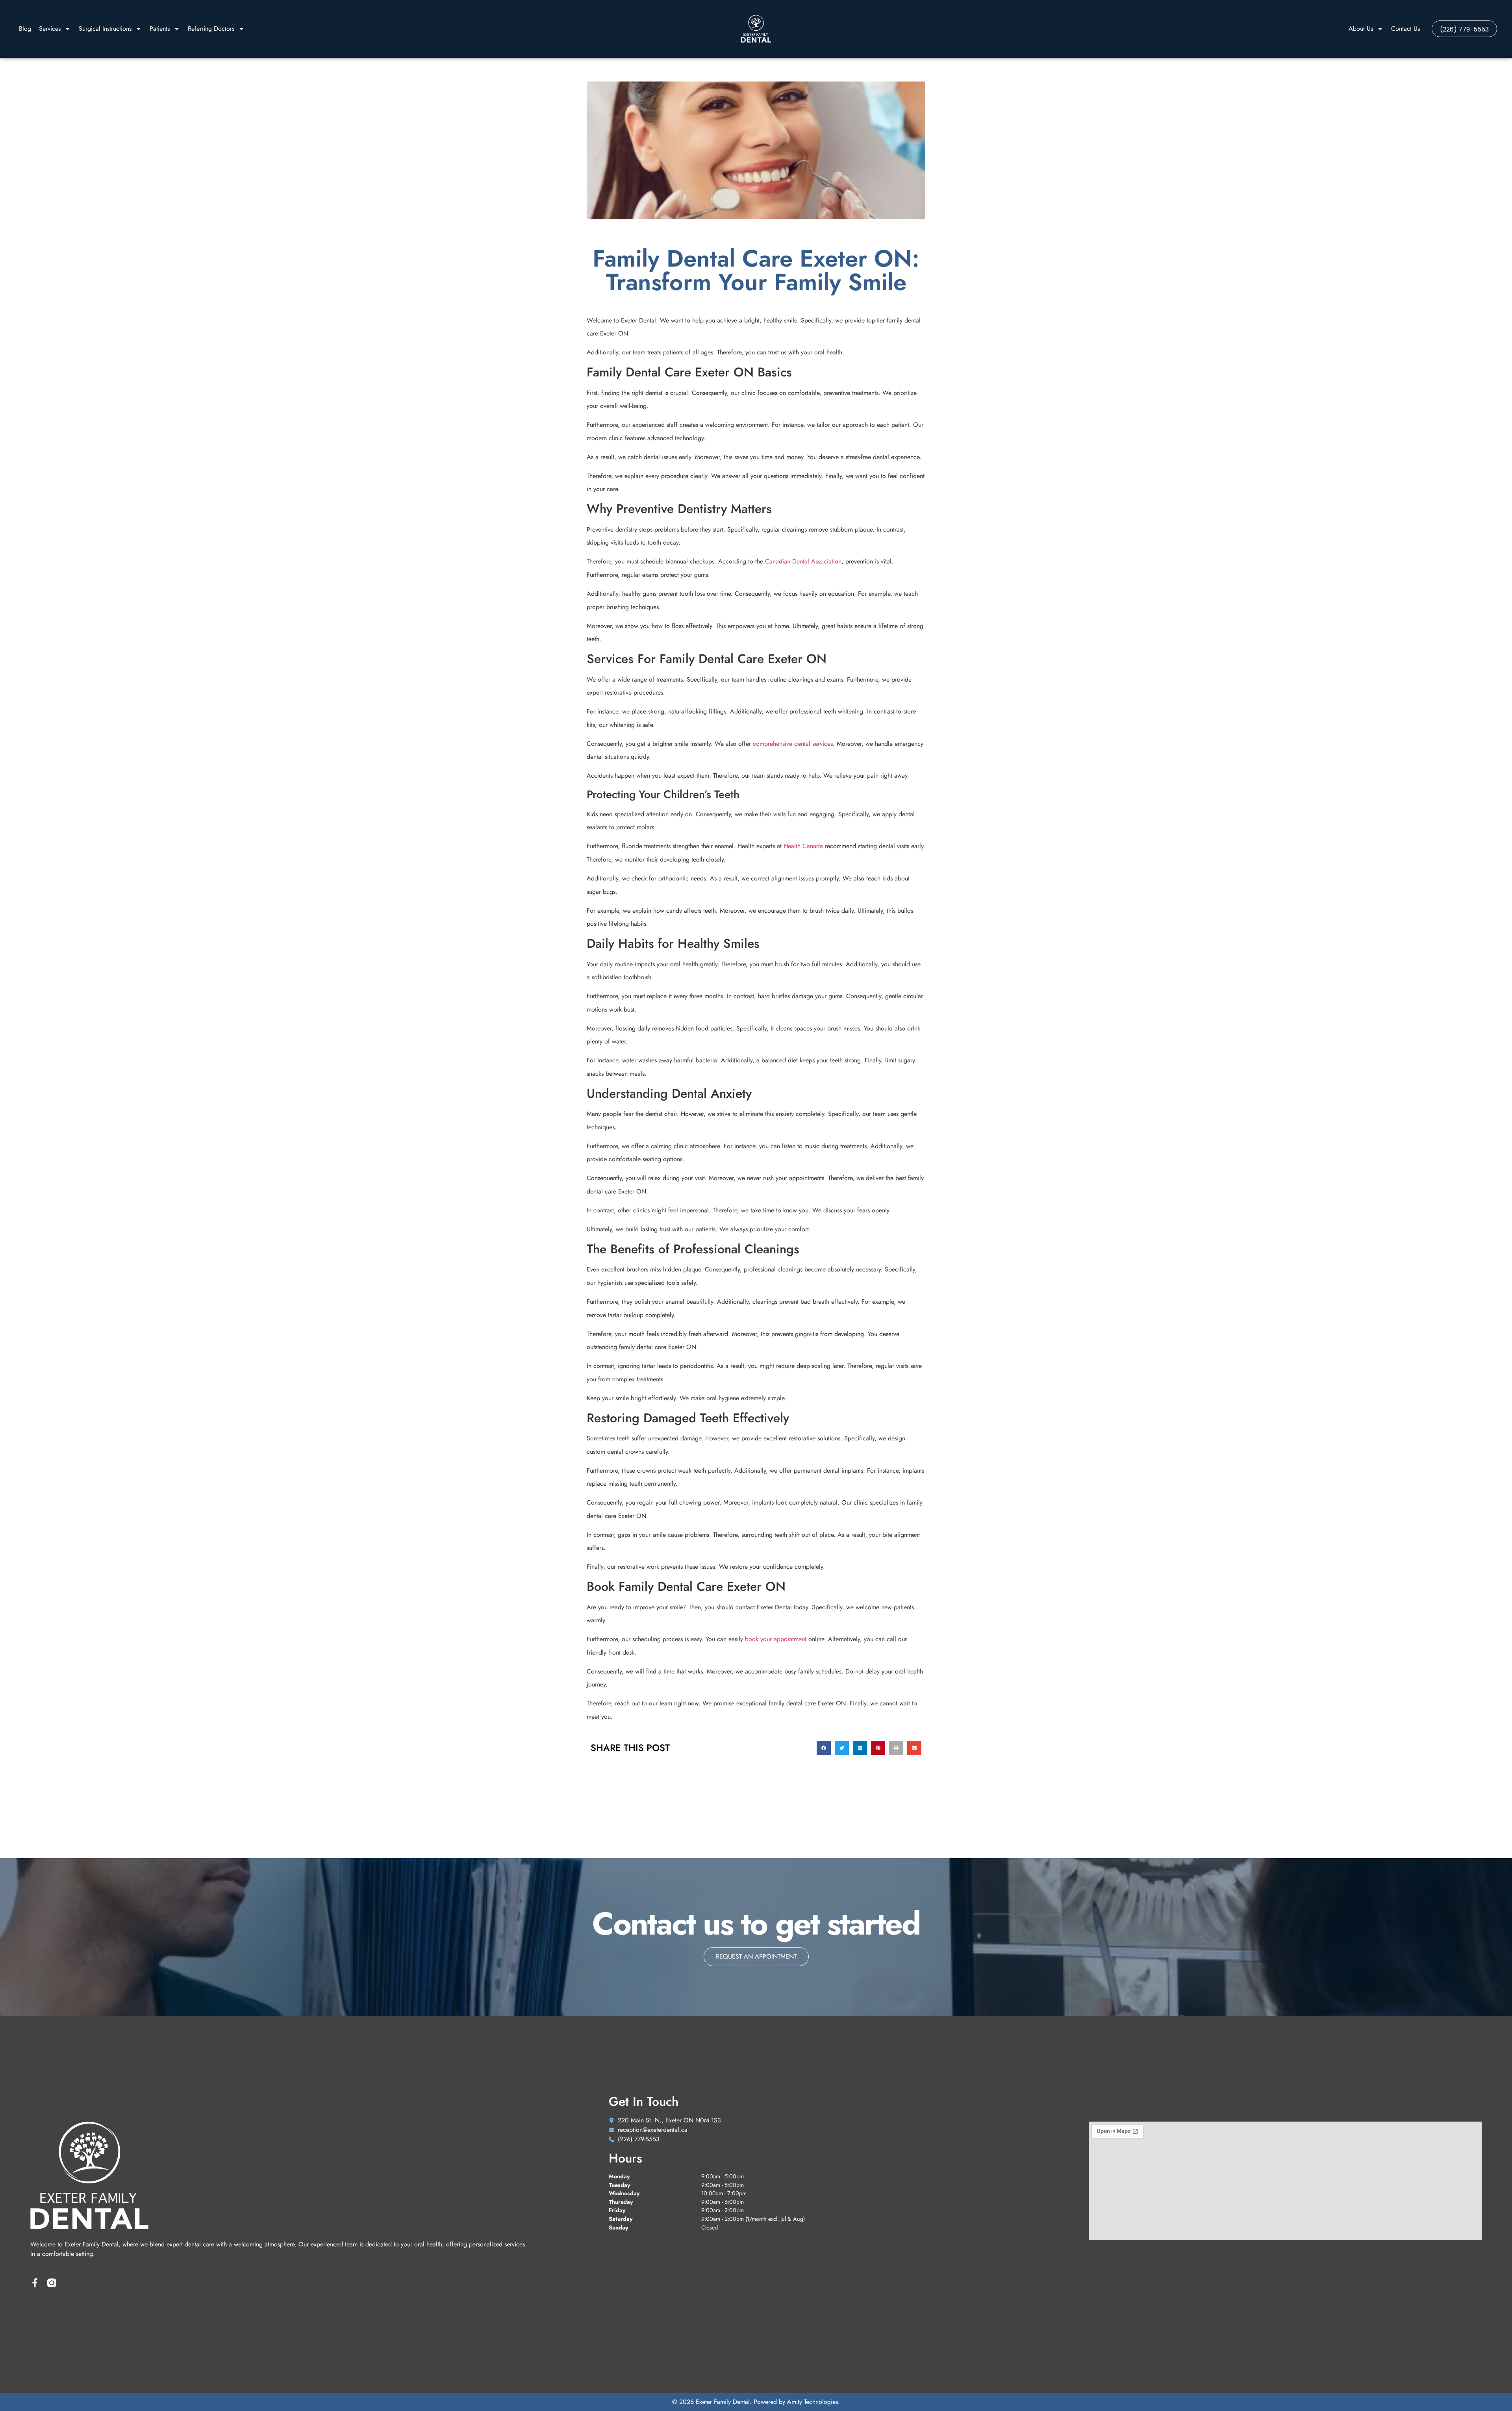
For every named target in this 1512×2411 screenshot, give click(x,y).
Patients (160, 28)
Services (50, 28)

--

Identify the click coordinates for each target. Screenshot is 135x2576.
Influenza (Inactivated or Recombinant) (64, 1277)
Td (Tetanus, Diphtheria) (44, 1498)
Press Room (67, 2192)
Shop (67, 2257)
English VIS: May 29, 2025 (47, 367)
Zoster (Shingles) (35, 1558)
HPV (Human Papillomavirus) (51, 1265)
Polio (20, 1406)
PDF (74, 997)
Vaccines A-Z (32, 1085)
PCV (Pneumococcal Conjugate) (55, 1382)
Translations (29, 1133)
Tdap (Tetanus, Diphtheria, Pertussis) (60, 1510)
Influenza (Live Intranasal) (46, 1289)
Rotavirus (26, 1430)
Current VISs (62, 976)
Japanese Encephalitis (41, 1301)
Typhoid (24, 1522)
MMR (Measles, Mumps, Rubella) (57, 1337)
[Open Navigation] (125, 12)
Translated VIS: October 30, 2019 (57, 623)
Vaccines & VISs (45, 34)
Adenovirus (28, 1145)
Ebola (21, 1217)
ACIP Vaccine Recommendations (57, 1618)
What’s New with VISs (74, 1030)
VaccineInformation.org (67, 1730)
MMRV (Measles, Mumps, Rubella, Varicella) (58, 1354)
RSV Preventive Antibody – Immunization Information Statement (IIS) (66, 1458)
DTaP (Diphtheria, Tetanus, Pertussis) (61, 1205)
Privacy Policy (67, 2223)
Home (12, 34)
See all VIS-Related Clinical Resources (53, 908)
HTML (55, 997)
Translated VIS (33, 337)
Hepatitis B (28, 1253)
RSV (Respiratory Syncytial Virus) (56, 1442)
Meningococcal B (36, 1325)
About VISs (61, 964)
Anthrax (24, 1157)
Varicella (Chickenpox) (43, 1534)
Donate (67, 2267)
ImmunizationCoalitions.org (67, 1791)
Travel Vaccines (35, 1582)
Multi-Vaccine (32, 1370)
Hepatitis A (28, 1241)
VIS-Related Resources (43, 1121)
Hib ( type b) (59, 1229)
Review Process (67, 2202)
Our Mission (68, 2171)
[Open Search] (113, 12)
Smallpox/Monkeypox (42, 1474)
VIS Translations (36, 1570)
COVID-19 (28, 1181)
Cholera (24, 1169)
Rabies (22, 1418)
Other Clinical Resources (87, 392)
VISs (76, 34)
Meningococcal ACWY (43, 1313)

Activity: All lines in the records above that contain "Varicella" are to be reported.

Finished exercise:
MMRV (Measles, Mumps, Rubella, Varicella) (58, 1354)
Varicella (Chickenpox) (43, 1534)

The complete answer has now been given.